Alerte : le droit de manifester supprimé par l’Assemblée! Organisation pacifiste, démocratique et républicaine, FO rappelle que la liberté de manifester relève des droits fondamentaux.

L’assemblée nationale a adopté le 5 février le projet de loi « visant à renforcer et garantir le maintien de l’ordre public lors des manifestations ». La loi permet au préfet d’interdire de manifester tout citoyen sans avoir à apporter des preuves de dangerosité et sans intervention de la Justice. La peine pour violation de cet interdiction, qui peut concerner tout le territoire national, peut aller jusqu’à un an de prison. Il n’y a pas de limitation  sur le nombre d’interdictions de manifester. L’Assemblée a adopté le texte par 387 voix pour et 92 voix contre, mardi 5 février sur 553 votants. Le texte doit maintenant passer au Sénat avant d’être appliqué.

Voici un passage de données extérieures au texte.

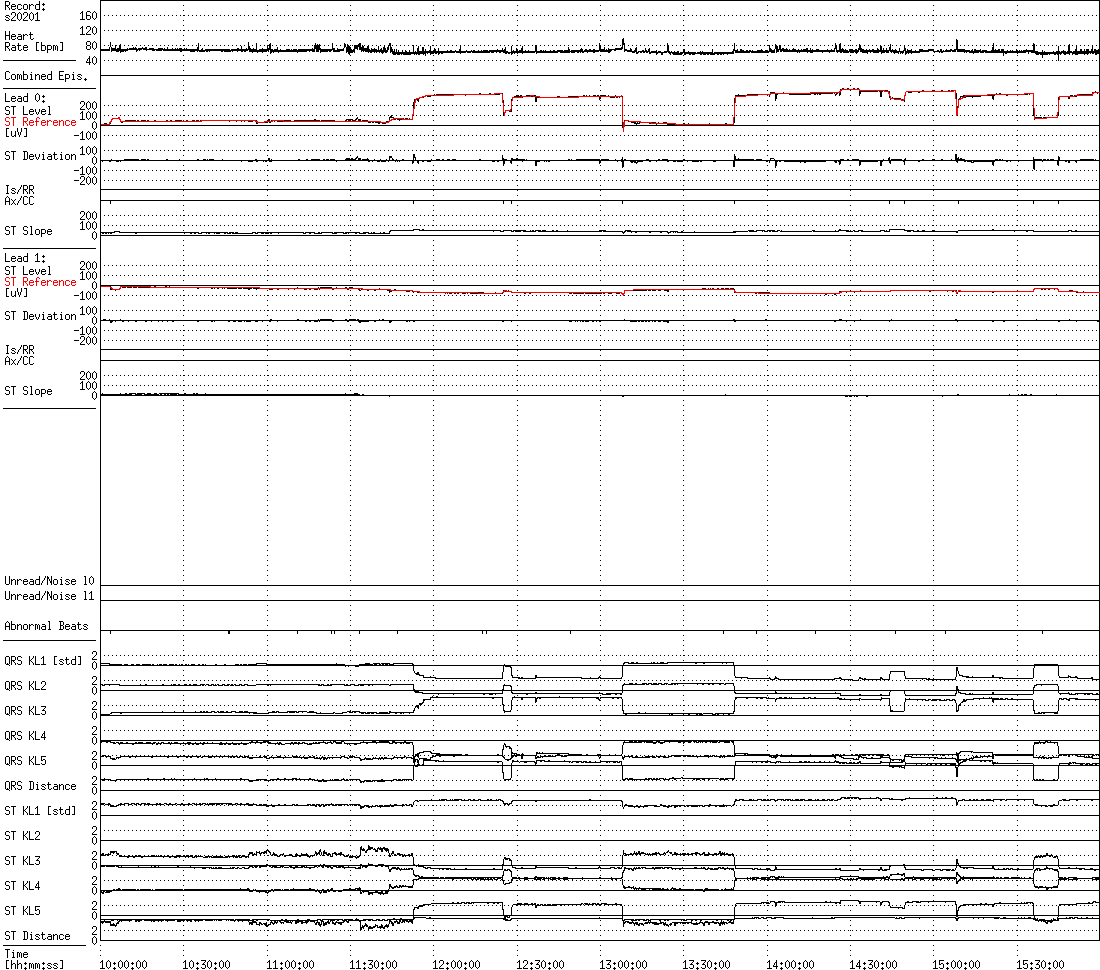Screen dimensions: 1100x970
Task: Select the Lead 1 heading
Action: [x=25, y=258]
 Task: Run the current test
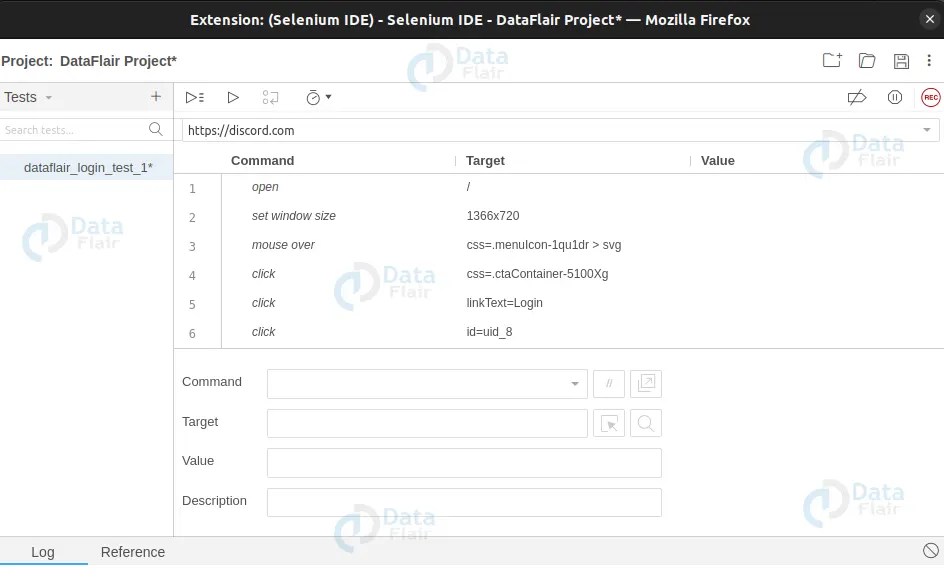(232, 97)
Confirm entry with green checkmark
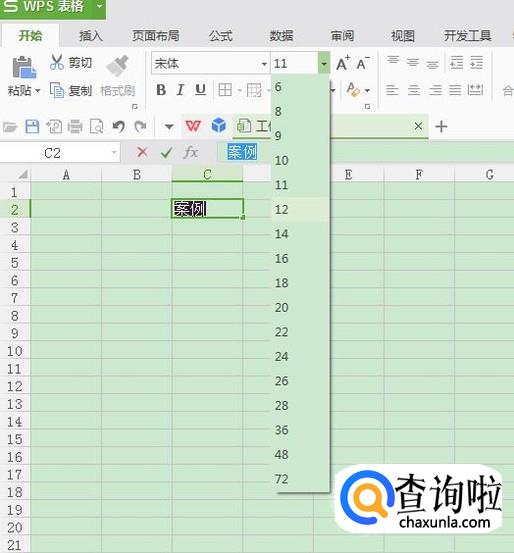The image size is (514, 553). coord(166,153)
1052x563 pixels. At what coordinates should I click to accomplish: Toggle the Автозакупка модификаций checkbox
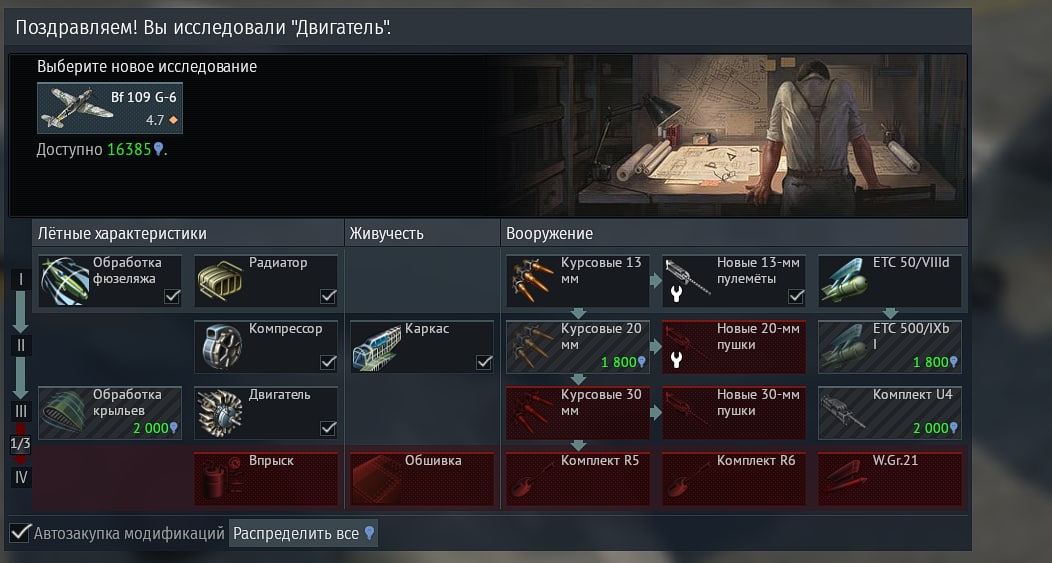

Communiqué de presse FO du 29 janvier 2019 :

Loi « anti-casseurs »

 Une atteinte à la liberté de manifestation

 

Organisation pacifiste, démocratique et républicaine, FO rappelle que la liberté de manifester relève des droits fondamentaux, protégés en particulier par l’OIT, et condamne ses restrictions, sa répression et le fichage des manifestants et syndicalistes.

 

Or, la proposition de loi « anti-casseurs » actuellement en débat devant le Parlement contient des dispositions concernant le fichage des manifestants, l’interdiction préventive individuelle de manifester, un périmètre de sécurité autour des manifestations, l’alourdissement des peines.

 

FO appelle le parlement à ne pas voter une loi « de circonstances » conduisant, avec de telles mesures, à attenter aux libertés publiques constitutionnellement garanties, notamment, la liberté de manifester, composante essentielle de la liberté d’expression.